* _Directions_
Reproduce the records below word for word, beginning with the line that contains "Expand the Calls connection dropdown" and continuing through the end of the records.

Entries from a dataset

----------------------------------------

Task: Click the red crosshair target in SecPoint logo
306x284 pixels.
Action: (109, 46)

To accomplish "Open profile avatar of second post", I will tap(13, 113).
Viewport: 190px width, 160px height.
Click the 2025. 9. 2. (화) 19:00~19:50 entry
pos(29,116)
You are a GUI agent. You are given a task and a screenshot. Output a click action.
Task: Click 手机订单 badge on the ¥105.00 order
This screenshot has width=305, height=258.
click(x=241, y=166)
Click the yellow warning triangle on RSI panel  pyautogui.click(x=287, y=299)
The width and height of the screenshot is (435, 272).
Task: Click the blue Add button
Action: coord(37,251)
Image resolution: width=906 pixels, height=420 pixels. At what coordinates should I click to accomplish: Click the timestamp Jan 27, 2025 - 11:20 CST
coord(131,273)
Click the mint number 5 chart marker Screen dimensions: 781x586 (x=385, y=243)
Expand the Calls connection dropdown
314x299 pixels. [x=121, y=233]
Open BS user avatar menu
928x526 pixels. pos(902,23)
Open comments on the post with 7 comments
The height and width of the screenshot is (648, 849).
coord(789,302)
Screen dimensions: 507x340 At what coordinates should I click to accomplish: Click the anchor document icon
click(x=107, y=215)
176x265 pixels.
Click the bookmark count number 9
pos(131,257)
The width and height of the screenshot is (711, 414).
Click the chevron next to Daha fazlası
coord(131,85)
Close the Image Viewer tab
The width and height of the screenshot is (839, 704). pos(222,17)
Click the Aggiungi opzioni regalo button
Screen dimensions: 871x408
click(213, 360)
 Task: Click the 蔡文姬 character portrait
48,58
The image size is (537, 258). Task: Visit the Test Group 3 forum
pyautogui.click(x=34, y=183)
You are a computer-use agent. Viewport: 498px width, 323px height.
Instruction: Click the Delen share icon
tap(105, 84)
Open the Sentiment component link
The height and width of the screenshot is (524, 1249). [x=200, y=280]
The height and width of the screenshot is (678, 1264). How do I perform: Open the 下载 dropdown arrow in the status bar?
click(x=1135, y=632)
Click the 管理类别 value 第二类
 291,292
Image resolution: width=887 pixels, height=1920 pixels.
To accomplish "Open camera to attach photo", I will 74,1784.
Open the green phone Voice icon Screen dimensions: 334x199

----------------------------------------

* _Completed exercise_
Expand the Calls connection dropdown
314x299 pixels. [x=121, y=233]
Open BS user avatar menu
928x526 pixels. pos(902,23)
Open comments on the post with 7 comments
The height and width of the screenshot is (648, 849).
coord(789,302)
Screen dimensions: 507x340 At what coordinates should I click to accomplish: Click the anchor document icon
click(x=107, y=215)
176x265 pixels.
Click the bookmark count number 9
pos(131,257)
The width and height of the screenshot is (711, 414).
Click the chevron next to Daha fazlası
coord(131,85)
Close the Image Viewer tab
The width and height of the screenshot is (839, 704). pos(222,17)
Click the Aggiungi opzioni regalo button
Screen dimensions: 871x408
click(213, 360)
 Task: Click the 蔡文姬 character portrait
48,58
The image size is (537, 258). Task: Visit the Test Group 3 forum
pyautogui.click(x=34, y=183)
You are a computer-use agent. Viewport: 498px width, 323px height.
Instruction: Click the Delen share icon
tap(105, 84)
Open the Sentiment component link
The height and width of the screenshot is (524, 1249). [x=200, y=280]
The height and width of the screenshot is (678, 1264). How do I perform: Open the 下载 dropdown arrow in the status bar?
click(x=1135, y=632)
Click the 管理类别 value 第二类
 291,292
Image resolution: width=887 pixels, height=1920 pixels.
To accomplish "Open camera to attach photo", I will 74,1784.
Open the green phone Voice icon Screen dimensions: 334x199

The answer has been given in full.